[Saved data entries]
# # #

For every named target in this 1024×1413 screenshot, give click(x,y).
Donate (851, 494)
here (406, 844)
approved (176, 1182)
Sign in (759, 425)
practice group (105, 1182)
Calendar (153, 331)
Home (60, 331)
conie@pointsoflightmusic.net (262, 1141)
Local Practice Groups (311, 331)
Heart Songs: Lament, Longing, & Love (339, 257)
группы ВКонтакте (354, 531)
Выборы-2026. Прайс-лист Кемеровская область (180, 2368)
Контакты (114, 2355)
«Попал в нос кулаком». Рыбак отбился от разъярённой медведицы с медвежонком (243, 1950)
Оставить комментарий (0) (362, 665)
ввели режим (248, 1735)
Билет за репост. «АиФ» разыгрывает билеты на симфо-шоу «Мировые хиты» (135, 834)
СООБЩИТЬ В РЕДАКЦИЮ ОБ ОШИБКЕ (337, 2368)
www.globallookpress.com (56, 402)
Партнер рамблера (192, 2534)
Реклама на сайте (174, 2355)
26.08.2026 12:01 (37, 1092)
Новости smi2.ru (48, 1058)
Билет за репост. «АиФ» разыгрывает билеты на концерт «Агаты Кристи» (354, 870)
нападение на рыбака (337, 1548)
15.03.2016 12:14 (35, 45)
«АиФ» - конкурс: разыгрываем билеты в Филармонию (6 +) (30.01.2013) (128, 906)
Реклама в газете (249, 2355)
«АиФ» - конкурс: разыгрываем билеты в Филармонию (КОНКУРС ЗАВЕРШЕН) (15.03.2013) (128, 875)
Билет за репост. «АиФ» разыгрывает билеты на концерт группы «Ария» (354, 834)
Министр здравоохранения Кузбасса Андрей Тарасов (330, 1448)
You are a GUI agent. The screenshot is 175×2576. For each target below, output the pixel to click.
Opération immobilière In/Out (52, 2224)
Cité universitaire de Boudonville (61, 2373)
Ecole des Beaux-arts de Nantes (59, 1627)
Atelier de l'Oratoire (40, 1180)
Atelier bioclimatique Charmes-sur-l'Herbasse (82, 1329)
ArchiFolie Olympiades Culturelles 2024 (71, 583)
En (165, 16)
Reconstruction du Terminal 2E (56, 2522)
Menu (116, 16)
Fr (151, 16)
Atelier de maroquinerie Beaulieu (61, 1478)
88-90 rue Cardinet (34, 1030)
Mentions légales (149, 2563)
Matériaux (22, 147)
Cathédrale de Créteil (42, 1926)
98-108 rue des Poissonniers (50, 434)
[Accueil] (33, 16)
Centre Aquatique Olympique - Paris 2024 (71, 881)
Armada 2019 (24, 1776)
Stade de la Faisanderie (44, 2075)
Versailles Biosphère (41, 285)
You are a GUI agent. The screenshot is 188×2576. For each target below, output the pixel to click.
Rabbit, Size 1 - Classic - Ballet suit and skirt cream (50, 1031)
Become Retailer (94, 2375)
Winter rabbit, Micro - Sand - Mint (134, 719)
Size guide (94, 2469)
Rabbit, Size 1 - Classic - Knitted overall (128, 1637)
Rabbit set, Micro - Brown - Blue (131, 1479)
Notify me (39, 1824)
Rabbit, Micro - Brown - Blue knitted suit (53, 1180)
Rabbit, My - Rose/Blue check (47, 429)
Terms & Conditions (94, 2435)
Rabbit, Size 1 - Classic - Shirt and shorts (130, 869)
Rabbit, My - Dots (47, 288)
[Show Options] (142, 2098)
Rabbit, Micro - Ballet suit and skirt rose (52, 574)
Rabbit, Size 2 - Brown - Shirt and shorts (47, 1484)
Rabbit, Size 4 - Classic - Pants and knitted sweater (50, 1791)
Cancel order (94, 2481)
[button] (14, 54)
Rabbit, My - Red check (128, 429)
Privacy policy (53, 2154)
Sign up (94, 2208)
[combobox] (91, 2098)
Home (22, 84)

# # #

Task item —
Say how many lines of the data above include the word "click", and add nothing further.

Solution for this problem —
3